::: DATA EXTRACT :::

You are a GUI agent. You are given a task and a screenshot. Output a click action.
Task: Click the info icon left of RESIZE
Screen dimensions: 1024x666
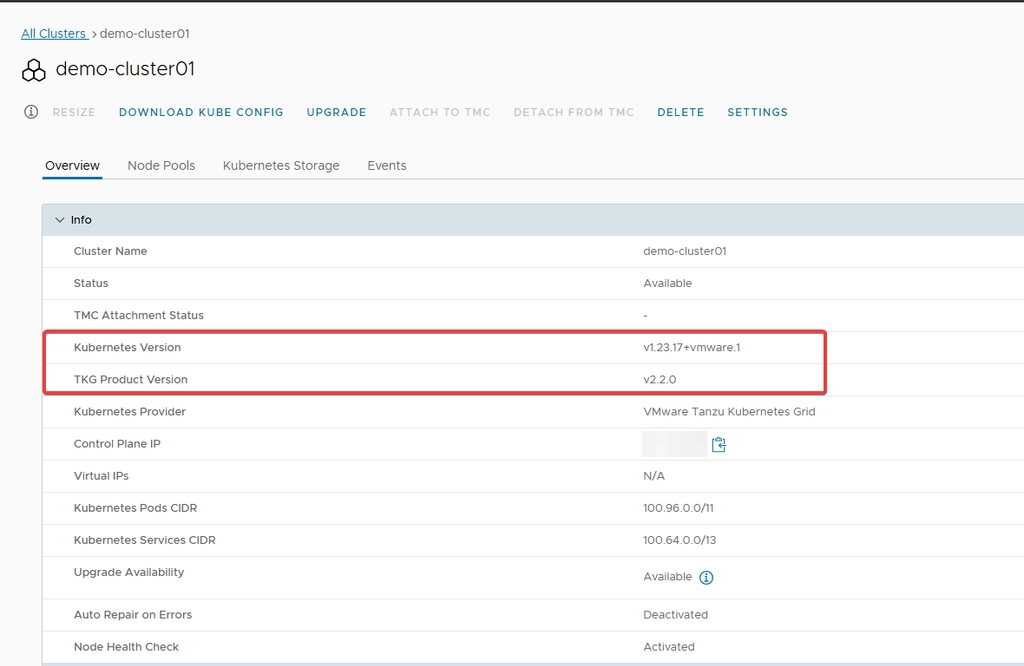click(31, 112)
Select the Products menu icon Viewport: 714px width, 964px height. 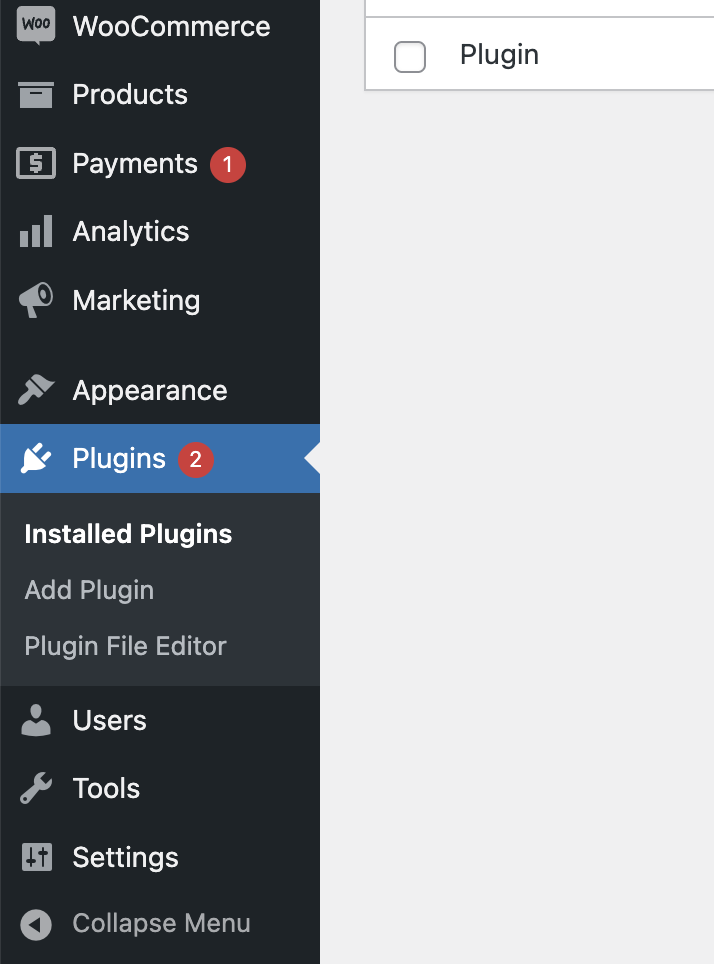(35, 93)
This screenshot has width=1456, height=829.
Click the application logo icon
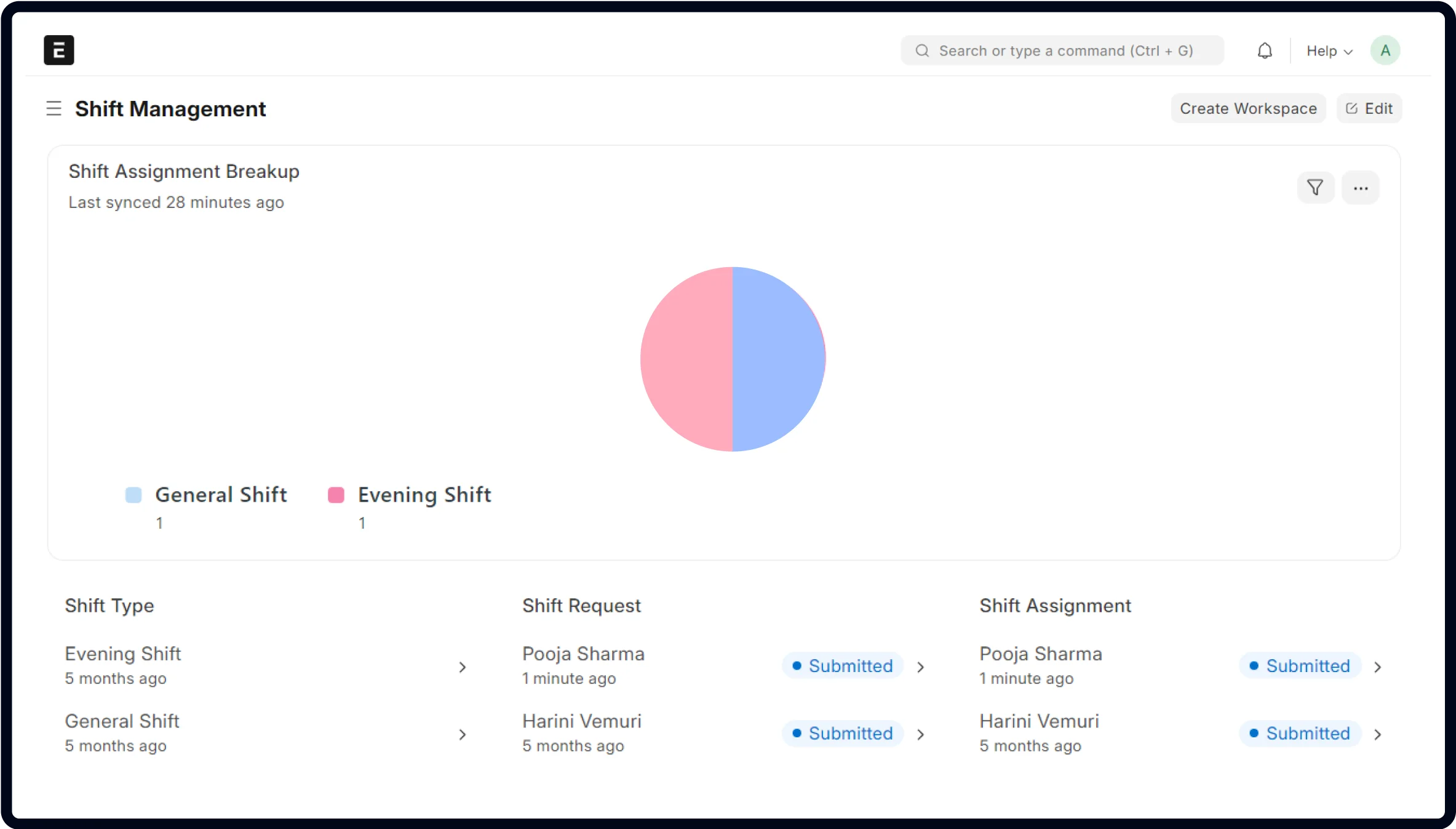click(59, 50)
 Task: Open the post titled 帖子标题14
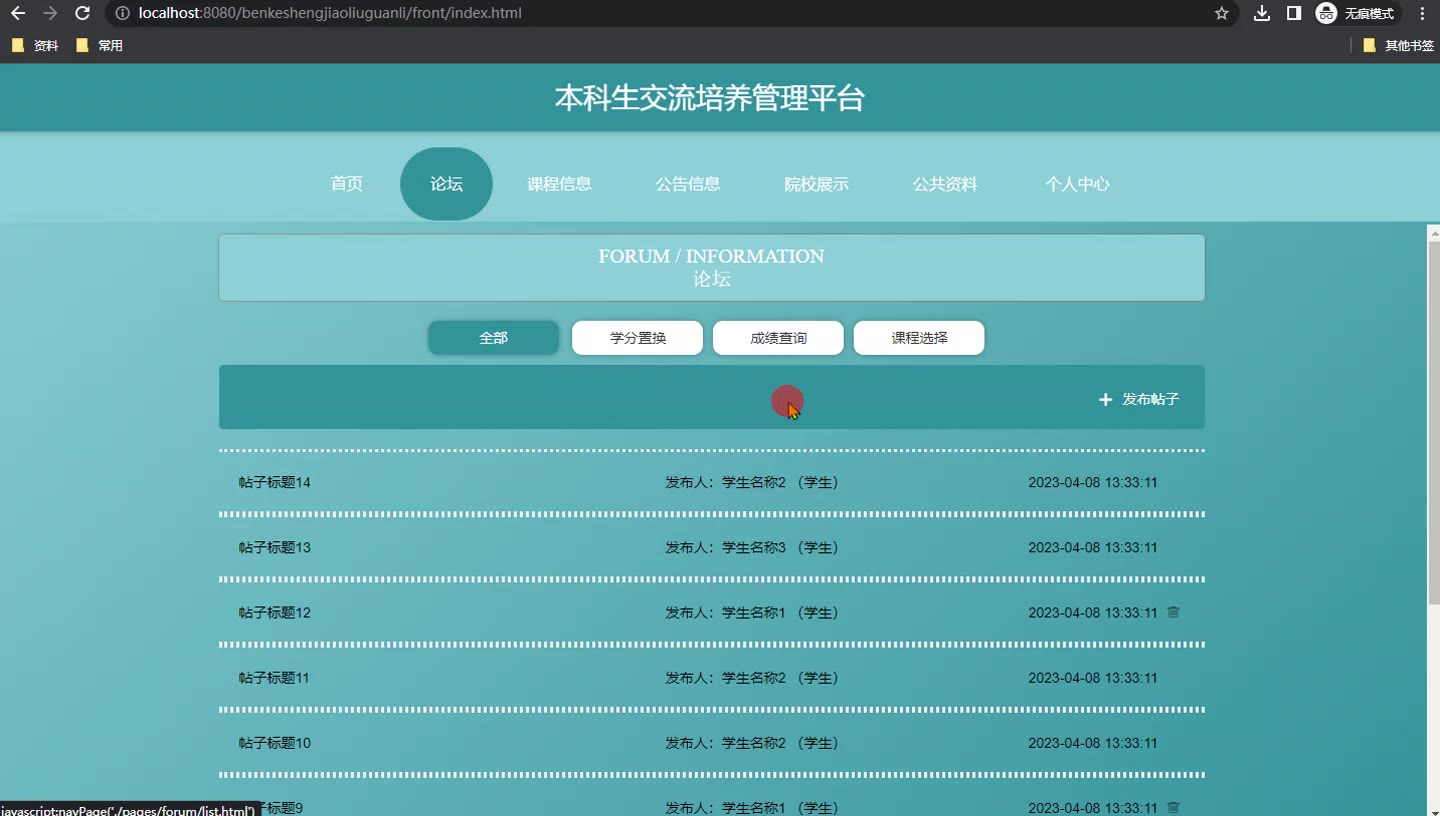[275, 482]
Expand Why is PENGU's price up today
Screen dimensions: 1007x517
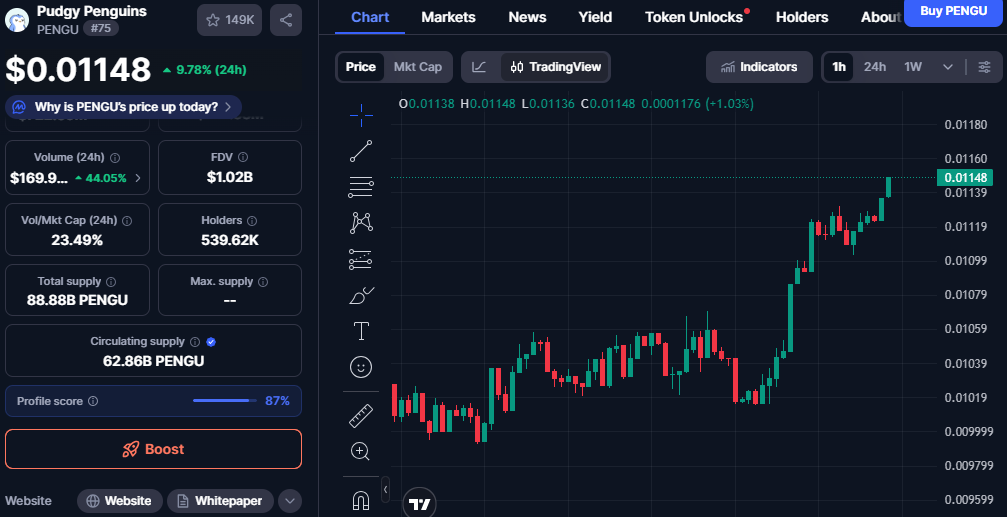click(123, 107)
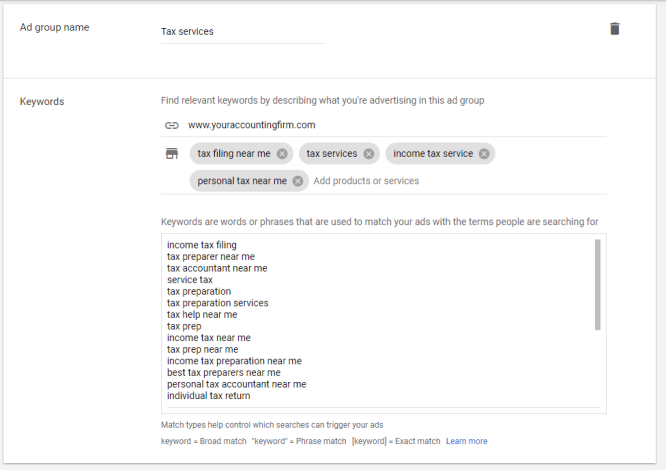Click the link icon beside website URL
Viewport: 666px width, 470px height.
pyautogui.click(x=171, y=125)
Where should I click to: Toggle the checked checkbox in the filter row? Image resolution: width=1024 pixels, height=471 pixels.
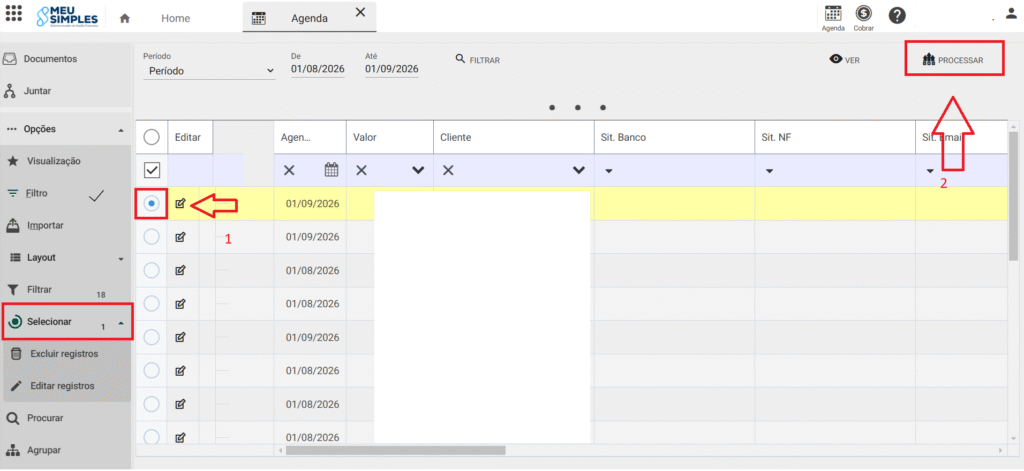click(x=152, y=170)
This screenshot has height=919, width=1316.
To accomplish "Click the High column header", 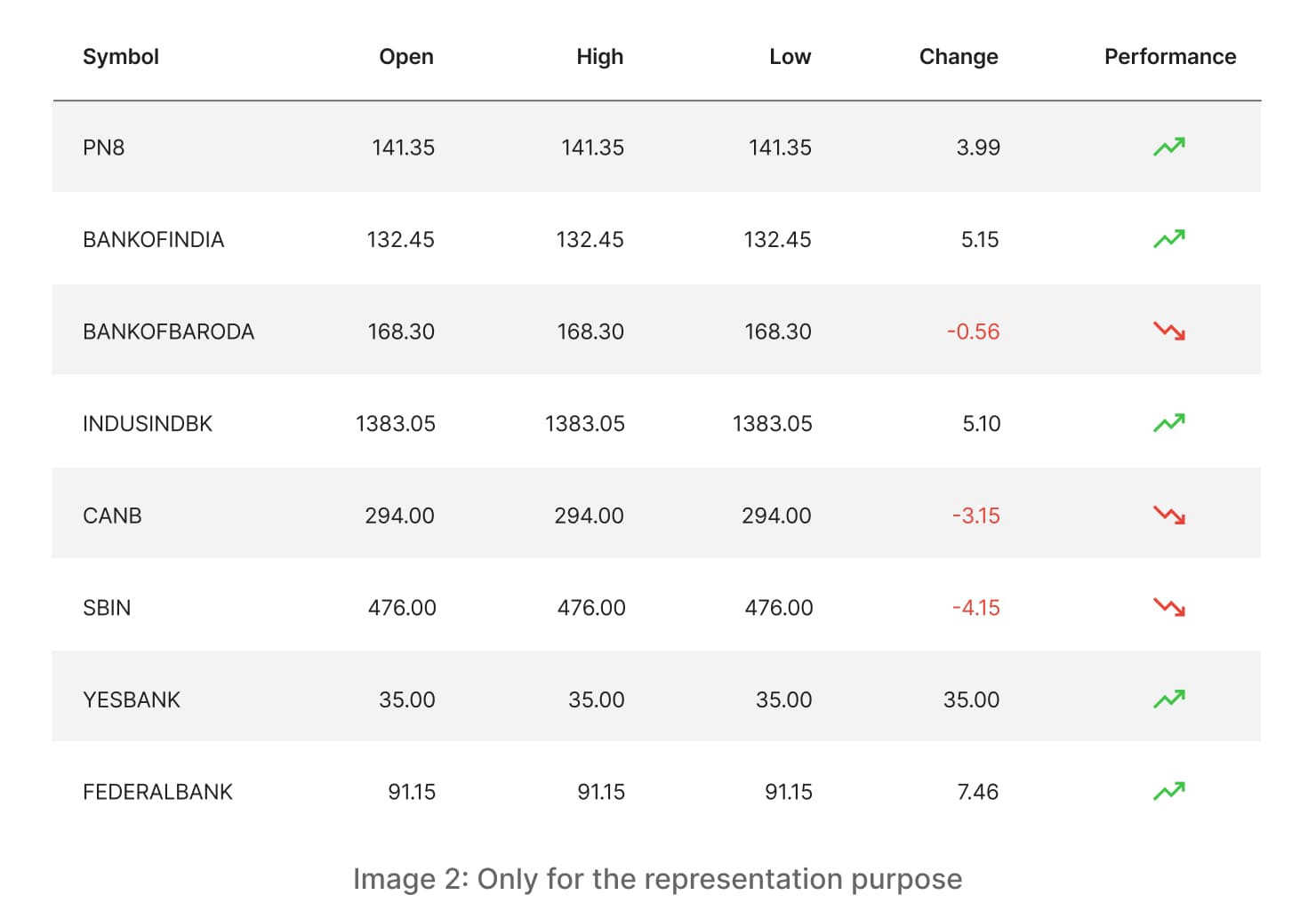I will pos(599,57).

:::

Every line of the data that includes the word "This" should be copied.

This screenshot has width=1456, height=829.
This screenshot has height=919, width=1316.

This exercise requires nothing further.